Hoffa, whose union has done nothing about the decades-long assault on US truck drivers’ conditions—beginning with the deregulation of the industry launched by Democratic President Jimmy Carter—swore, “I will continue to fight like hell to prevent Mexican trucks from endangering lives throughout the United States,” and said he was confident that a lawsuit filed by the union in a federal appeals court would “block the program before it starts next week.”

The court rejected the lawsuit, opening the way for the program to begin this Thursday. The union reacted by saying it would take its campaign to Congress.

The reactionary nativism of the labor bureaucracy has always gone hand in hand with support for US militarism. The Teamsters union has joined in the Bush administration’s propaganda efforts to justify an expansion of the war in Iraq by attacking neighboring Iran.

At the end of August, Hoffa issued a letter to Teamster pension fund managers urging them to divest shares in companies that do business with Iran, writing that “no Teamster should have to worry that his or her money is supporting a government that helps militant groups attack our troops in Iraq. That is exactly what the government of Mahmoud Ahmadinejad is doing, according to the US State Department.”

Hoffa echoed the White House’s assertions that Iran was developing nuclear weapons and funneling “millions of dollars to terrorist groups throughout the Middle East.”

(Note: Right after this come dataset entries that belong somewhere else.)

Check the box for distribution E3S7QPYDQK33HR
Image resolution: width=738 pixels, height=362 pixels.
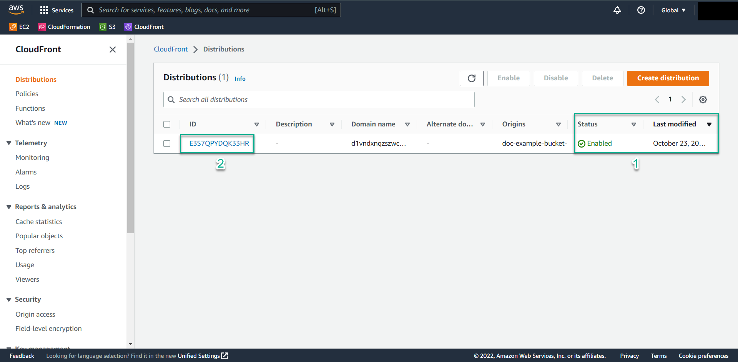pos(167,143)
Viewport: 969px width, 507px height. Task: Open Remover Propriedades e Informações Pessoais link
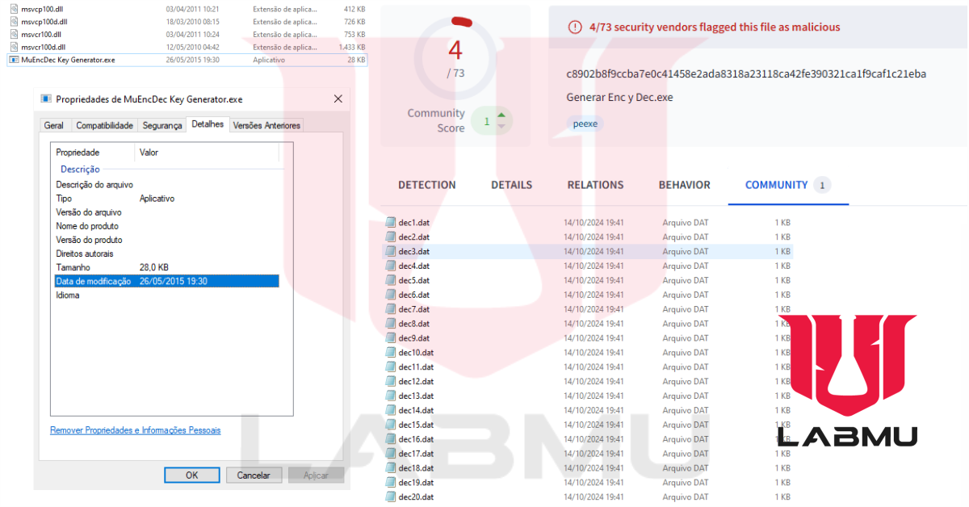coord(136,430)
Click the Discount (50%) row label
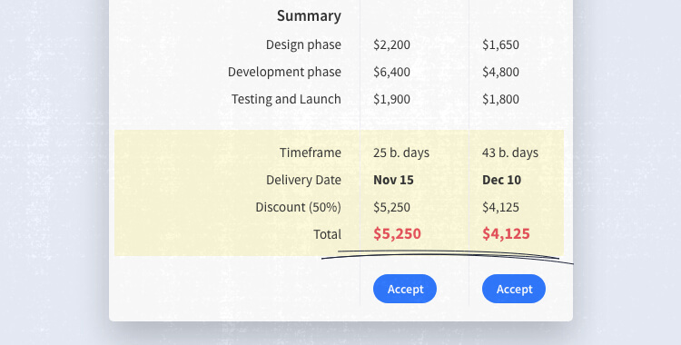The image size is (681, 345). (299, 207)
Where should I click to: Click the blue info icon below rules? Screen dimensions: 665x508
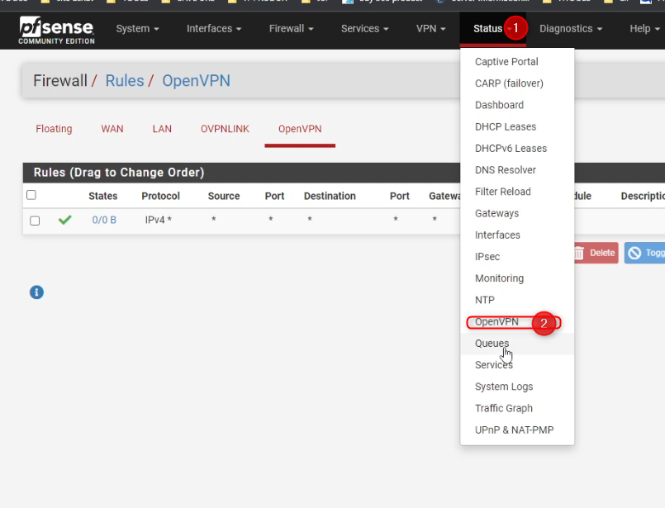36,292
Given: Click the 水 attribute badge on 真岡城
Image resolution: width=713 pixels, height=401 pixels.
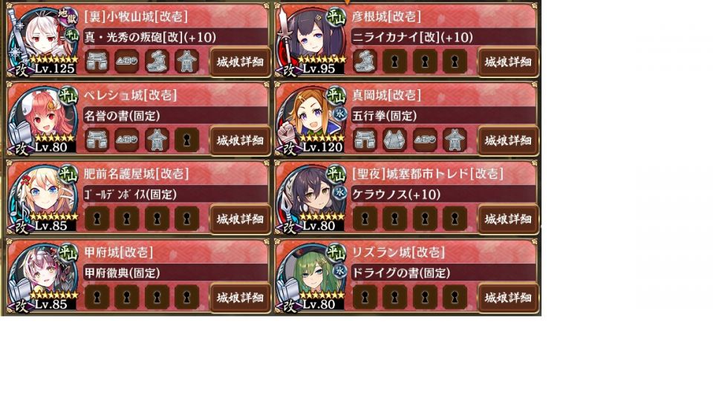Looking at the screenshot, I should point(339,114).
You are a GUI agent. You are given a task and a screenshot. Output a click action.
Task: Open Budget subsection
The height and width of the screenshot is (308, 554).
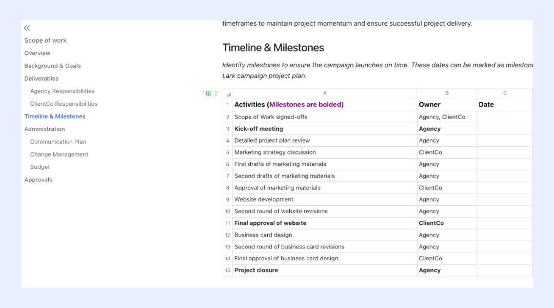[x=40, y=167]
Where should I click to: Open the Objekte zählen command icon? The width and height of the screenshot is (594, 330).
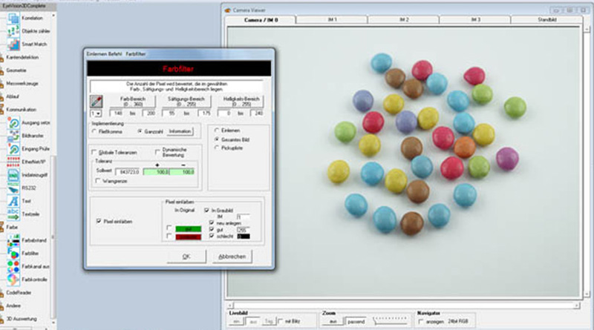click(x=13, y=30)
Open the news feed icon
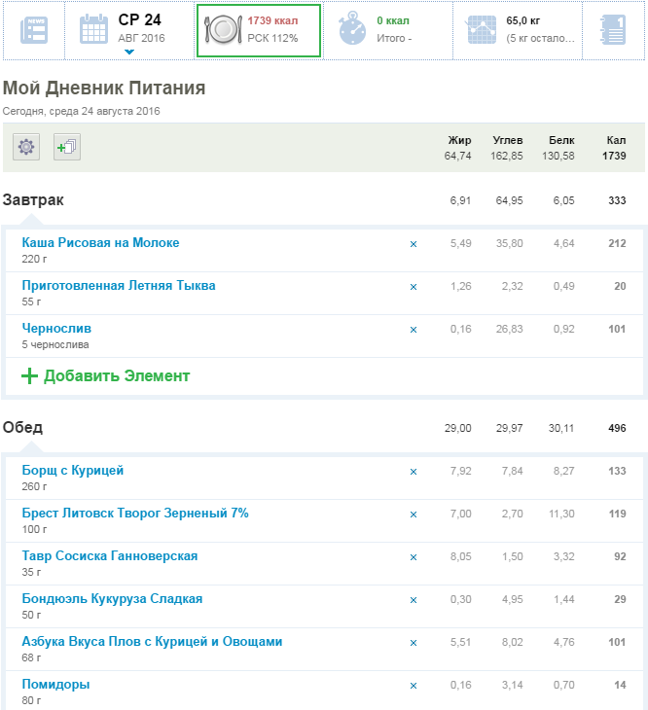 click(x=33, y=30)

Hoffa added that divesting Teamster pension funds from companies doing business with Iran would protect the very considerable assets of the union (i.e., the union bureaucracy). It was not only “the patriotic thing to do,” but also “a wise investment strategy.” He noted that the Securities and Exchange Commission has said that “share prices can be harmed by business ties with countries that pose a global security risk.”